Diante desse cenário, torna-se difícil interpretar a edição da referida Medida Provisória como algo além de uma decisão precipitada e politicamente equivocada, típica de períodos em que o cálculo eleitoral se sobrepõe ao interesse público. Em vez de enfrentar de forma responsável os desafios da mobilidade urbana, a iniciativa opta por flexibilizar exigências em uma atividade de alto risco, justamente quando os indicadores de acidentes, mortes e sequelas permanentes entre motociclistas impõem um sinal de alerta. Ao estimular soluções individuais e precárias para um problema coletivo, o governo não apenas fragiliza o debate sobre transporte público de qualidade, como também transfere para a sociedade os custos humanos, sociais e econômicos de uma escolha que tende a produzir mais insegurança do que inclusão.

Assim, resta recorrer ao célebre bordão, criado pelo jornalista Boris Casoy, para sintetizar a perplexidade que a medida provoca e afirmar: “Isto é uma vergonha!”. Mais do que uma frase de efeito, a expressão traduz com precisão o espanto diante de uma decisão que, em vez de enfrentar com seriedade os desafios da mobilidade nas cidades, opta por ampliar riscos e empurrar suas consequências para o futuro.

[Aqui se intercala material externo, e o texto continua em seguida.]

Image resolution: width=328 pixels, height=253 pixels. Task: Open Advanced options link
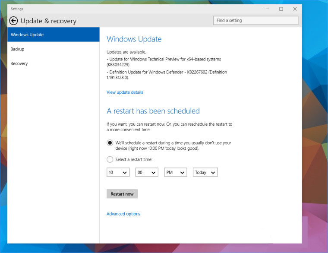coord(123,214)
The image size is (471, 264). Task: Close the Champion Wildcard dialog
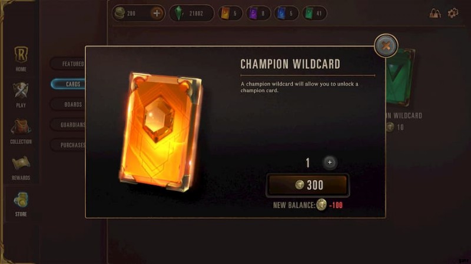click(386, 46)
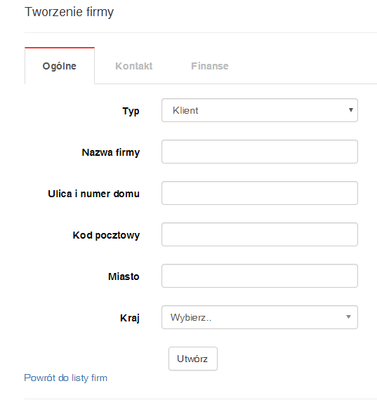This screenshot has width=377, height=400.
Task: Expand the Kraj dropdown showing Wybierz..
Action: pos(260,317)
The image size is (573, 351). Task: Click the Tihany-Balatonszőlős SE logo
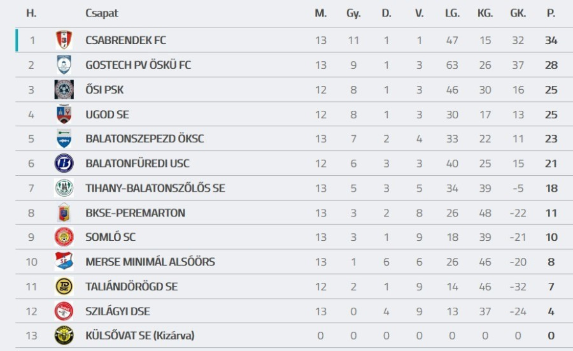[x=64, y=188]
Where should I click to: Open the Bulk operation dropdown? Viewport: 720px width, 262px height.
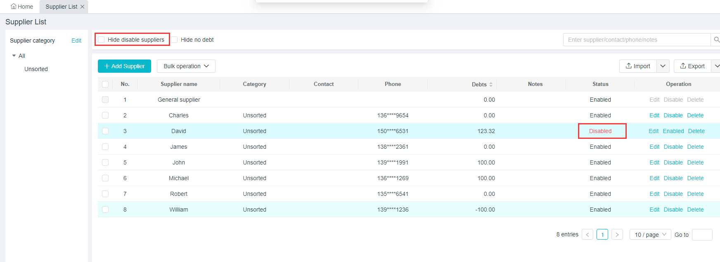click(x=186, y=66)
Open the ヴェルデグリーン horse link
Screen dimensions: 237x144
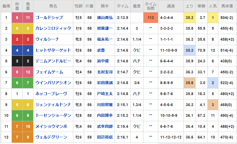click(51, 137)
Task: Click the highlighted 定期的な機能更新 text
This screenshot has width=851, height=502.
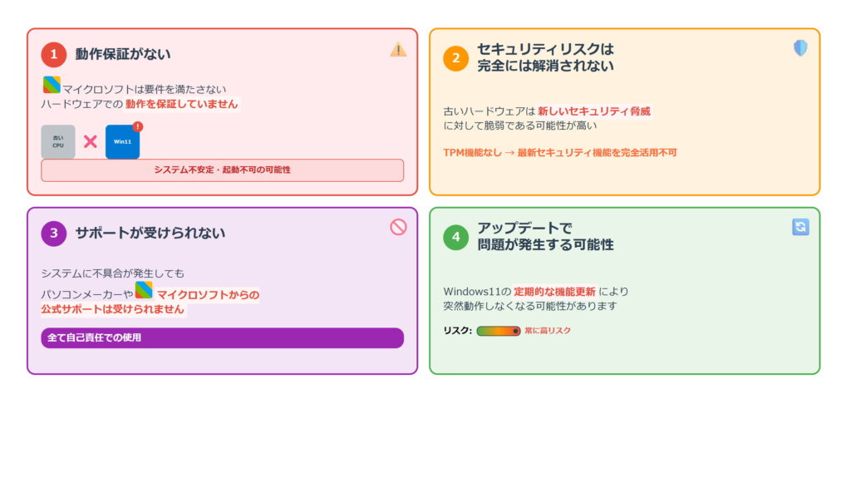Action: pyautogui.click(x=554, y=291)
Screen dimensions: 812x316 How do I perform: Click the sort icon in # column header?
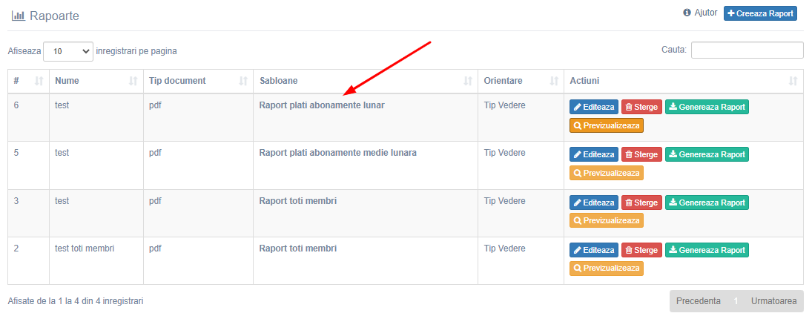click(x=39, y=81)
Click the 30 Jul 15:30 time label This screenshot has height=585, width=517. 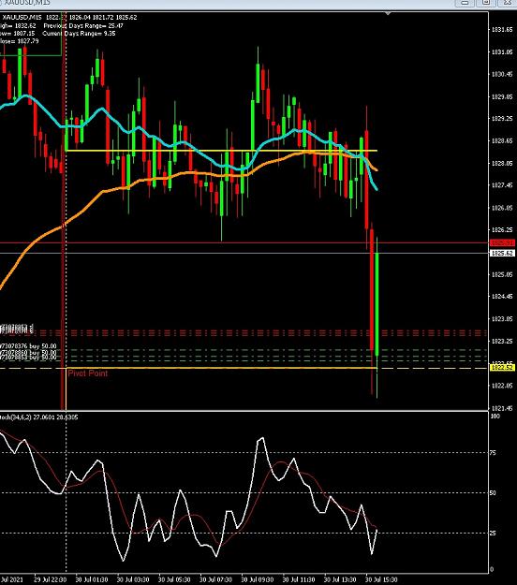(381, 579)
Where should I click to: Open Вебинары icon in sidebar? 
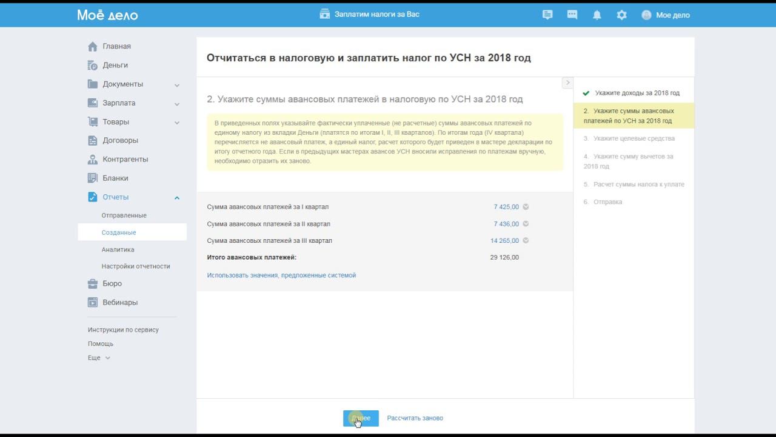(92, 302)
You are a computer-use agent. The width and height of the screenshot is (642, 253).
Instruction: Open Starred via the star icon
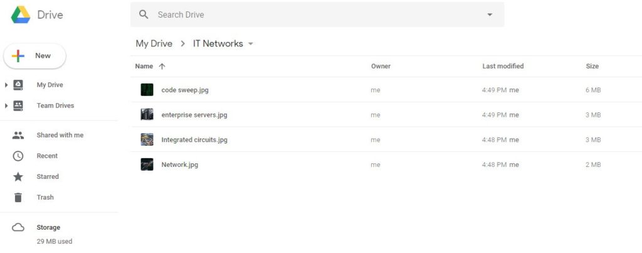pos(18,177)

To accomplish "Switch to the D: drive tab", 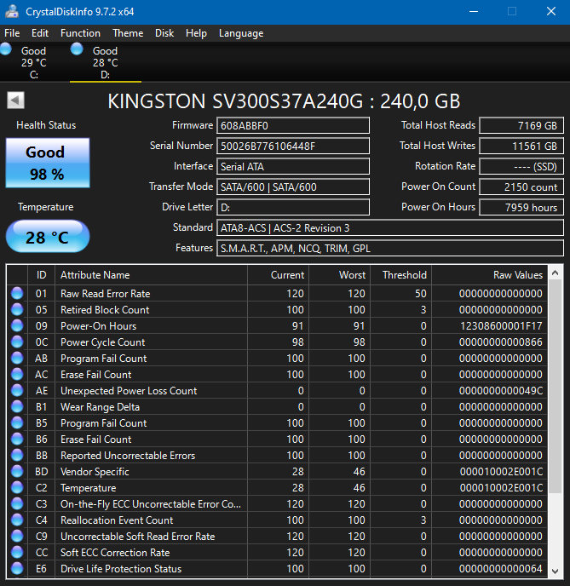I will click(x=105, y=62).
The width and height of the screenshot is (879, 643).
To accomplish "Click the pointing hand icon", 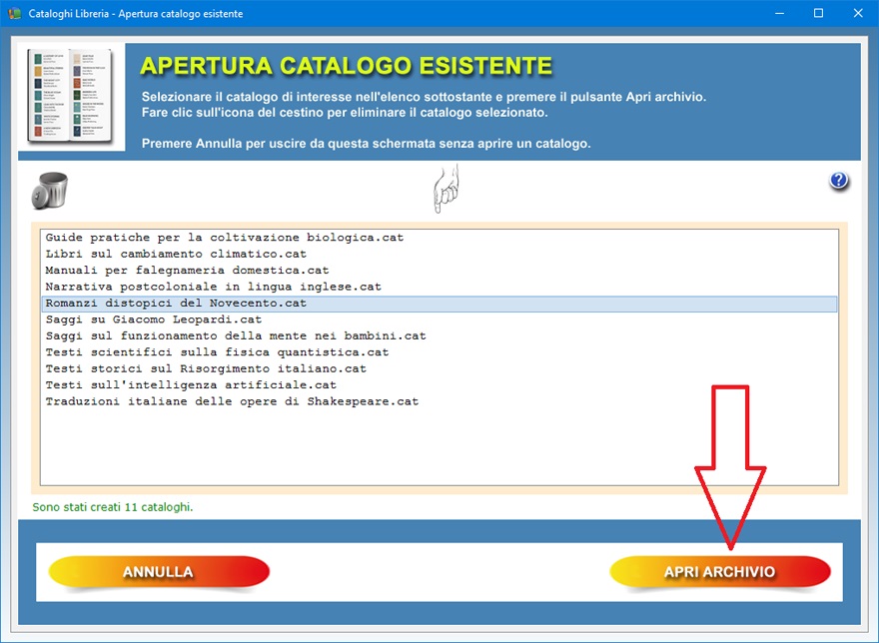I will 445,189.
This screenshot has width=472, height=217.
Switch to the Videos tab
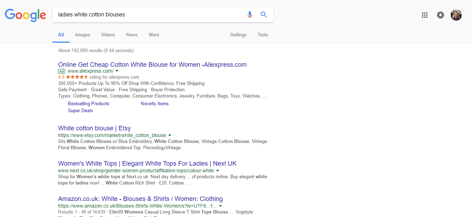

Caberá ao debate público, ao Congresso Nacional e, em última instância, ao resultado das urnas corrigir os efeitos dessa escolha e restabelecer um mínimo de racionalidade na formulação das políticas de transporte.



(*) Francisco Christovam é diretor-presidente da Associação Nacional das Empresas de Transportes Urbanos (NTU), vice-presidente da Federação das Empresas de Transportes de Passageiros do Estado de São Paulo (Fetpesp) e da Associação Nacional de Transportes Públicos (ANTP), bem como Diretor da Sessão de Transporte de Passageiros da Confederação Nacional dos Transportes (CNT) e membro do Conselho Deliberativo do Instituto de Engenharia.